WHAT IS REQUIRED :: Rescale the records from the line containing "Pick the front-left bolt on the round top cap" through the line containing "pyautogui.click(x=22, y=424)", both ends included, and output only those lines. Reproduce every line, requests too, but multiply each click coordinate in the answers by 2.55 and round to a whole number, halves up; leave all numbers in the requests unchanged.

◆ ◆ ◆

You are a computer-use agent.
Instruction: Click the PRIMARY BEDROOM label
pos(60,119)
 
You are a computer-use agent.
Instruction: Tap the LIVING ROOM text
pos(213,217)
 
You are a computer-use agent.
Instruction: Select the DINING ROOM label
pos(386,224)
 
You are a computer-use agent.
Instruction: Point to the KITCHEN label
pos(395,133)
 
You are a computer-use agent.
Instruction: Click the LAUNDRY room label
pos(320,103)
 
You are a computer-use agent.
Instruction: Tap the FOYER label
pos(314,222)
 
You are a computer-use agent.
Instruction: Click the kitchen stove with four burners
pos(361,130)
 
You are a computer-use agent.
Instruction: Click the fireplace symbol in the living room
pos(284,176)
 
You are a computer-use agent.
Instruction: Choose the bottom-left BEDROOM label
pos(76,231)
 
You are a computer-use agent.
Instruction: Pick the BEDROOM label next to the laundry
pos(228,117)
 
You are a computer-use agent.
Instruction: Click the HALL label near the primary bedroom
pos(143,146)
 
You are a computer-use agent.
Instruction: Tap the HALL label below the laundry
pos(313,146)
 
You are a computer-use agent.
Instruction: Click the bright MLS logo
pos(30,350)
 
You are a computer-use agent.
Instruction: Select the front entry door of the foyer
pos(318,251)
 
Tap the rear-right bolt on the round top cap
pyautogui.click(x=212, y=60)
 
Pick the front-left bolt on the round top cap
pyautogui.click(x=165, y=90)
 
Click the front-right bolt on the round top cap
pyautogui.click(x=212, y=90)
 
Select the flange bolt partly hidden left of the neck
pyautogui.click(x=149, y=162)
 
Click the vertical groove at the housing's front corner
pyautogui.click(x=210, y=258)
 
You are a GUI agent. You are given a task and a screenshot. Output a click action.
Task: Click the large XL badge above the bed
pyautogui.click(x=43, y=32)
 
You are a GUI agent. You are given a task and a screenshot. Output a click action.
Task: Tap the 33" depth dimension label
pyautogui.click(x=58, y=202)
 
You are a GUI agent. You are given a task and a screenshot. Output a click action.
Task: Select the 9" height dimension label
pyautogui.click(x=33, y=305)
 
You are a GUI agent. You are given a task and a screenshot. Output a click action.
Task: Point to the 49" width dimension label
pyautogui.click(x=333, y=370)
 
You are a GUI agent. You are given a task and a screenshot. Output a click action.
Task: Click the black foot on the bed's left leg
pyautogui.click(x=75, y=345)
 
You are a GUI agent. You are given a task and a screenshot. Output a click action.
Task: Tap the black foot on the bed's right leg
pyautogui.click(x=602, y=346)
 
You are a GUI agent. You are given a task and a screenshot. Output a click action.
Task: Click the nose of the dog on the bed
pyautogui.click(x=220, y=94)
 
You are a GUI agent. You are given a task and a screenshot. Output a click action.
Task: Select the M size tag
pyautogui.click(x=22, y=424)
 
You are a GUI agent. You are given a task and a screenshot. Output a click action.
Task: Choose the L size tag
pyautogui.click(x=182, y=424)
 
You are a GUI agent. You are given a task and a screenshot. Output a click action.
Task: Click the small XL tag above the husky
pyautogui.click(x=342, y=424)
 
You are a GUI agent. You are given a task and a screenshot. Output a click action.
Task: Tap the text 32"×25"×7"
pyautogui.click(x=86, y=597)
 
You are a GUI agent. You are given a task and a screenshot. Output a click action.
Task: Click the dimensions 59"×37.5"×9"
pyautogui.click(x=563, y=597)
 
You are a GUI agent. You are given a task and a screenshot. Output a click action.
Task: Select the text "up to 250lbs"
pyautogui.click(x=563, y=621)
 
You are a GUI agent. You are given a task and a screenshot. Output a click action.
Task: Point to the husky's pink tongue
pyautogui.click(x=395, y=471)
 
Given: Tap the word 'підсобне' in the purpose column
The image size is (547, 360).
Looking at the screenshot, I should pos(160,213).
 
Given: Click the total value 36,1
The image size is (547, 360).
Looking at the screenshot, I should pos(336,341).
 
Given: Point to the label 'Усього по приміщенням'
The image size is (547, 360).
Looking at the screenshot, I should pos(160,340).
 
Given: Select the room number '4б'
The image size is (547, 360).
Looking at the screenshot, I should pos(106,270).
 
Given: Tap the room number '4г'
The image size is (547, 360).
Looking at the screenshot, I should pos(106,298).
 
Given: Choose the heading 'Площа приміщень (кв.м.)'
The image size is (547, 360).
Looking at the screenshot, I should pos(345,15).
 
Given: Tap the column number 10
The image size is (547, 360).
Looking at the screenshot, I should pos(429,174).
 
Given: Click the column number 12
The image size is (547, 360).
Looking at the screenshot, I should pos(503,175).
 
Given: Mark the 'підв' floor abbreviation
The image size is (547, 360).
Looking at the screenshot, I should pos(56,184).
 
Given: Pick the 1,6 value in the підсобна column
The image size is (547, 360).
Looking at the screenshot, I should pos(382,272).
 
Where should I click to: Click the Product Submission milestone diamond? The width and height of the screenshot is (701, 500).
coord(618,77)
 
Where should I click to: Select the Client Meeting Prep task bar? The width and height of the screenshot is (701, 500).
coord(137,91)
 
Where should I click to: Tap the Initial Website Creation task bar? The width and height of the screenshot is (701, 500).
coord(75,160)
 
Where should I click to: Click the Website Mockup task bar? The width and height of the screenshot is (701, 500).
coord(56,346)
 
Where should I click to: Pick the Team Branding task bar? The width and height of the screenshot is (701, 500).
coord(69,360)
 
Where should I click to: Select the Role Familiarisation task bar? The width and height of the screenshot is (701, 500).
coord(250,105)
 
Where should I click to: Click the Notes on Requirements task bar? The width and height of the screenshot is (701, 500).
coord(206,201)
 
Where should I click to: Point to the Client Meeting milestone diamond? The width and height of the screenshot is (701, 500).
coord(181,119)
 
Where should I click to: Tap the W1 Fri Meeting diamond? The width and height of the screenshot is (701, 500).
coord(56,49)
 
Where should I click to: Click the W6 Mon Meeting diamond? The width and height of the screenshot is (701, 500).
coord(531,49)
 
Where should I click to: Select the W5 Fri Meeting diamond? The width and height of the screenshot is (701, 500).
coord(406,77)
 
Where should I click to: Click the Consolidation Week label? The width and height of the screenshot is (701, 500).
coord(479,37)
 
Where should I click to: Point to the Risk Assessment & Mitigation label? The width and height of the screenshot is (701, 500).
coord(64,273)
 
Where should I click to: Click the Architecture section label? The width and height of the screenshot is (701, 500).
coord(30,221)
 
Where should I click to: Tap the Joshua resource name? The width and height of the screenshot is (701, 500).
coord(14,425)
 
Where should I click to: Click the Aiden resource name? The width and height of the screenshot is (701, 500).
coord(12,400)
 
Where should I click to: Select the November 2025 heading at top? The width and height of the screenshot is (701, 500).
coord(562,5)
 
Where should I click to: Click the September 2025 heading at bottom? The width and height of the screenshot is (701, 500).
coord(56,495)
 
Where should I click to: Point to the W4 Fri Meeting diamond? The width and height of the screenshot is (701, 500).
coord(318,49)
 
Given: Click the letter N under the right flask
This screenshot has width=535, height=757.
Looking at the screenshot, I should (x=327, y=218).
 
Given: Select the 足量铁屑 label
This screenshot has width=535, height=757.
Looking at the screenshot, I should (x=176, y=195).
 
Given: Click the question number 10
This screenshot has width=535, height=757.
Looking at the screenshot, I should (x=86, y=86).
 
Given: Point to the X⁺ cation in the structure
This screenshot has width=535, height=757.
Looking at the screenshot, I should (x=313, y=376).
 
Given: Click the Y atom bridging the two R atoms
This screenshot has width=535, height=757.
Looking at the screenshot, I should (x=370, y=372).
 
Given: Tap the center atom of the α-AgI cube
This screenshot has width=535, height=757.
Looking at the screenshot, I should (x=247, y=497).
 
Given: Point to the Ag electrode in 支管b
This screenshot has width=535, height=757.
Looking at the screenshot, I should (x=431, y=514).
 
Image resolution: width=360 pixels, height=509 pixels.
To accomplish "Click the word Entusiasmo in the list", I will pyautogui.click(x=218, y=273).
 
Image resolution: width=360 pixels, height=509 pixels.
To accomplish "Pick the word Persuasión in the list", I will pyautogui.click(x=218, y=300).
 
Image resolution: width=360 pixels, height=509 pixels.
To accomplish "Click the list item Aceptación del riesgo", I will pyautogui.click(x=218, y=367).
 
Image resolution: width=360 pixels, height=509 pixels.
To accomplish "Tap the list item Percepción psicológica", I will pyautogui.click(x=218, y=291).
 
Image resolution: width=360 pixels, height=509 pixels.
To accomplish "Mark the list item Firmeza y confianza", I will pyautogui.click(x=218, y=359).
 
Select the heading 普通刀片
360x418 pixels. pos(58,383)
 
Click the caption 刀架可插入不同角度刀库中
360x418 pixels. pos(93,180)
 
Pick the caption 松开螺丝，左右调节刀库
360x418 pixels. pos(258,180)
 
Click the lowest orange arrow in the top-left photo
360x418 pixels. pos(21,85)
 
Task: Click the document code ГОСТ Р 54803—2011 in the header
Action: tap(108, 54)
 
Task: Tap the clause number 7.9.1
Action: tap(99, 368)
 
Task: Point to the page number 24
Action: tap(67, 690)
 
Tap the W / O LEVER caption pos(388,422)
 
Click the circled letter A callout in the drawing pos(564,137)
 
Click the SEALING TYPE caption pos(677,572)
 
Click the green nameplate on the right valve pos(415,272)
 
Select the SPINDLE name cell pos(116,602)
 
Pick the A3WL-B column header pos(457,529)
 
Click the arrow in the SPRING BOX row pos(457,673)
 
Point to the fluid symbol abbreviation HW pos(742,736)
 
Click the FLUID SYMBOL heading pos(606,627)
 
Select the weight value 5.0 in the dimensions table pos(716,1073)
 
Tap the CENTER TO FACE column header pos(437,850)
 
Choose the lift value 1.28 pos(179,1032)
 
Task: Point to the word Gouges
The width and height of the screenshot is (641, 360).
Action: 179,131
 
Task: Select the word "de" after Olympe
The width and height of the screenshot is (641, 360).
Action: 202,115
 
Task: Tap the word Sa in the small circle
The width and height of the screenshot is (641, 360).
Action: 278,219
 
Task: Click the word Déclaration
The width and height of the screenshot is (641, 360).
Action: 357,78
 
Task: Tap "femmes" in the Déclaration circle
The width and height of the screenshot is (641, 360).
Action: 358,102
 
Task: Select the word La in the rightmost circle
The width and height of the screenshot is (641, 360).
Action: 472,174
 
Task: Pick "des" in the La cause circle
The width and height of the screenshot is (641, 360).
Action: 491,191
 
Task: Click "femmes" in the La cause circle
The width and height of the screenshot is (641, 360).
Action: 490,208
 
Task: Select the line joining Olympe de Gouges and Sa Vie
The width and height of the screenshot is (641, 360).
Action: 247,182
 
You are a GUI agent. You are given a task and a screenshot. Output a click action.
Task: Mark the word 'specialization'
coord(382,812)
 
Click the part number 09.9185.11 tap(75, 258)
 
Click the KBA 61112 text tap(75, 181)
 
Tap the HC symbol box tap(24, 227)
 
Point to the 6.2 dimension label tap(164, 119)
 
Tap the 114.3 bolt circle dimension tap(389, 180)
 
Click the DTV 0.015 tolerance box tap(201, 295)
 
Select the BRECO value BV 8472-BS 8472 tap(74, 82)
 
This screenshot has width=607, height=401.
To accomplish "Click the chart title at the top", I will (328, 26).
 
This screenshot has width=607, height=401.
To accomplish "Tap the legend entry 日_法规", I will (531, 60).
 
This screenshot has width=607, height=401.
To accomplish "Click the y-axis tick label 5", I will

◆ ◆ ◆

PROBLEM SOLUTION ::
Pick the front-left bolt on the round top cap
pyautogui.click(x=421, y=230)
 
Click the front-right bolt on the round top cap
pyautogui.click(x=541, y=230)
 
Select the flange bolt partly hidden left of the neck
pyautogui.click(x=380, y=413)
 
Click the vertical groove at the housing's front corner
pyautogui.click(x=536, y=658)
 
You are a GUI agent. You are given a task and a screenshot. Output a click action.
Task: Click the large XL badge above the bed
pyautogui.click(x=110, y=82)
 
You are a GUI agent. You are given a task and a screenshot. Output a click action.
Task: Tap the 33" depth dimension label
pyautogui.click(x=148, y=515)
 
You are a GUI agent. You are given a task and a screenshot. Output a click action.
Task: Select the 9" height dimension label
pyautogui.click(x=84, y=778)
 
You are a GUI agent. You are given a task and a screenshot. Output a click action.
Task: Point to the 49" width dimension label
pyautogui.click(x=849, y=944)
 
You are a GUI agent. You are given a task and a screenshot. Output a click action.
Task: Click the black foot on the bed's left leg
pyautogui.click(x=191, y=880)
 
You are a GUI agent. You are given a task and a screenshot. Output a click action.
Task: Tap the black foot on the bed's right leg
pyautogui.click(x=1535, y=882)
 
You are a GUI agent. You are given a task and a screenshot. Output a click action.
Task: Click the nose of the dog on the bed
pyautogui.click(x=561, y=240)
 
You are a GUI agent. You are given a task and a screenshot. Output a click action.
Task: Select the M size tag
pyautogui.click(x=56, y=1081)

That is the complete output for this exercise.